Boston Real Estate for Sale

Last week, I mentioned a Fox 25 story that claimed that Downtown Boston “brownstone” sales volume had plummeted during 2008, down 78%.

After an exhaustive search through all the data, it seems to me that things are quite different from what was reported by Fox 25, and, earlier this year, by Kimberly Blanton at the Boston Globe.

The following includes condo sales data for the Downtown Boston from January 1, 2008 – July 11, 2008 (Fox 25 includes more months’ of data, but with the discrepancies are the same), including the South End, South Boston, West End, Waterfront, the Fenway, Midtown, Leather District, Seaport, North End, Charlestown, Chinatown, Back Bay, and Beacon Hill neighborhoods.

What was reported by Fox 25:

sales1111

What was reported by the Globe:

globe old new

What is the reality:

Building condo sales (that is, “new” and mid-rise / high-rise condo sales)

2007: 767 sales
2008: 423 sales (using LINK’s criteria)

Non-building condo sales (that is, “brownstone”, Victorian-era, three-decker condo sales)

2007: 1,087 sales (there were a total of 1,854 condo sales from 1/1 – 7/11; 1,854 – 767 = 1,087)
2008: 1,187 sales (there were a total of 1,610 condo sales from 1/1 – 7/11; 1,610 – 423 = 1,187)

Fox 25’s and the Globe’s data came from the Listing Information Network, Inc. (LINK), as did mine. Unfortunately, there is a wide discrepancy in the results which cannot be reconciled. I asked the people at LINK for further information / clarification and they graciously spoke with me at length, about it, but I just can’t get our numbers to agree. It’s a conundrum.

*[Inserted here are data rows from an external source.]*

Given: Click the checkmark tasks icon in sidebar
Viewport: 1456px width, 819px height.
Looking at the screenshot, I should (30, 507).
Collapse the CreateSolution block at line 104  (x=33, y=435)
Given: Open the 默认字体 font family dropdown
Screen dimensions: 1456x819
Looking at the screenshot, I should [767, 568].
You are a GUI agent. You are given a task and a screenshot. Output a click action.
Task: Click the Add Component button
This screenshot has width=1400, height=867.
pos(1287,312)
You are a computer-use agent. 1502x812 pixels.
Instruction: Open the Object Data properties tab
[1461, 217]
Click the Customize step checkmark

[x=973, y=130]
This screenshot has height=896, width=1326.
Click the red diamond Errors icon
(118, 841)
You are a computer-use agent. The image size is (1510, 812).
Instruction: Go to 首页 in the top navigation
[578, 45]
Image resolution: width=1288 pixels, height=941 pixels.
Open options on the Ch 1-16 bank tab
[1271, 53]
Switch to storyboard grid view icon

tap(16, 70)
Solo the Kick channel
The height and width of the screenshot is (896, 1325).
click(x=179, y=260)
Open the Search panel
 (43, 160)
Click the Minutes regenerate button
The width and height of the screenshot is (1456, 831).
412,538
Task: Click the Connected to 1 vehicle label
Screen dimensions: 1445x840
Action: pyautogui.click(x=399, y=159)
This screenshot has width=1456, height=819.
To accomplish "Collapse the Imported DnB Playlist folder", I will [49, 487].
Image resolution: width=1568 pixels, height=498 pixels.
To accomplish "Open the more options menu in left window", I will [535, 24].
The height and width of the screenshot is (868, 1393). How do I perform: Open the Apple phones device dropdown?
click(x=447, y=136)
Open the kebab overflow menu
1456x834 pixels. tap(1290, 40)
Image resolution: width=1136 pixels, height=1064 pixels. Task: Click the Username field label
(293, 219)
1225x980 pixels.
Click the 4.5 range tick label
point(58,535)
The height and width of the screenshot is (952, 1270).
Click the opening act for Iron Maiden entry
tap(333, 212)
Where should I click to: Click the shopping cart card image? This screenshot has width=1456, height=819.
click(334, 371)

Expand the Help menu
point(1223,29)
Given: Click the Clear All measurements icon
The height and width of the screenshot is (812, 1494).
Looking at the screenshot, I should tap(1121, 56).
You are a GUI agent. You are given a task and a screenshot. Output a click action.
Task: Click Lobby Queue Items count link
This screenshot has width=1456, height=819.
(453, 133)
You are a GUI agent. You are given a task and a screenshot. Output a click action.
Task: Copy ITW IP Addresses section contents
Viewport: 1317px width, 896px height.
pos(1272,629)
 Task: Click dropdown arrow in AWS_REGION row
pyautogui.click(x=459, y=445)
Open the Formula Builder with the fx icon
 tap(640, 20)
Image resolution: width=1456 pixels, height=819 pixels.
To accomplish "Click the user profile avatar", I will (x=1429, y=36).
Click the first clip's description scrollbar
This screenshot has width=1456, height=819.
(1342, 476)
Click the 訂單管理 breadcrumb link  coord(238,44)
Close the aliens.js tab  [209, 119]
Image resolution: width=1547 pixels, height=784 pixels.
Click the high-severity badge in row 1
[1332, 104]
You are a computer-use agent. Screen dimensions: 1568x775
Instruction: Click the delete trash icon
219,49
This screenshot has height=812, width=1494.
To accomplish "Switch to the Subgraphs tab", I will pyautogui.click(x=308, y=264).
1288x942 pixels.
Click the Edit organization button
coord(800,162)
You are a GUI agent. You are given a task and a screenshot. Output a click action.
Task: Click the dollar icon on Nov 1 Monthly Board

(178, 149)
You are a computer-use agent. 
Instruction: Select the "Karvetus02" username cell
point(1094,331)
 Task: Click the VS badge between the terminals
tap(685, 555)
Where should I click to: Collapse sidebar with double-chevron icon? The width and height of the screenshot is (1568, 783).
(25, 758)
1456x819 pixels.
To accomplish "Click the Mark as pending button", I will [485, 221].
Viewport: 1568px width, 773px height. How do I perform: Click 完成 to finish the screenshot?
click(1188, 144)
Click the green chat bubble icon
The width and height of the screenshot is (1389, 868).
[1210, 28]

Here is what LINK reported in a spreadsheet released to both news organizations.

link

Unfortunately, these numbers don’t match up with what you would get if you did the research, yourself, using the same source.

At the end of the day, I guess it’s irrelevant which number is “accurate”.

Bottom line is, the Boston real estate market remains stagnant during these turbulent times, with sales volume off as much as 25-33% from years’ prior. Average and median sales prices through the third-quarter remain steady, but it remains to be seen what happened during the fourth-quarter, post-September meltdown.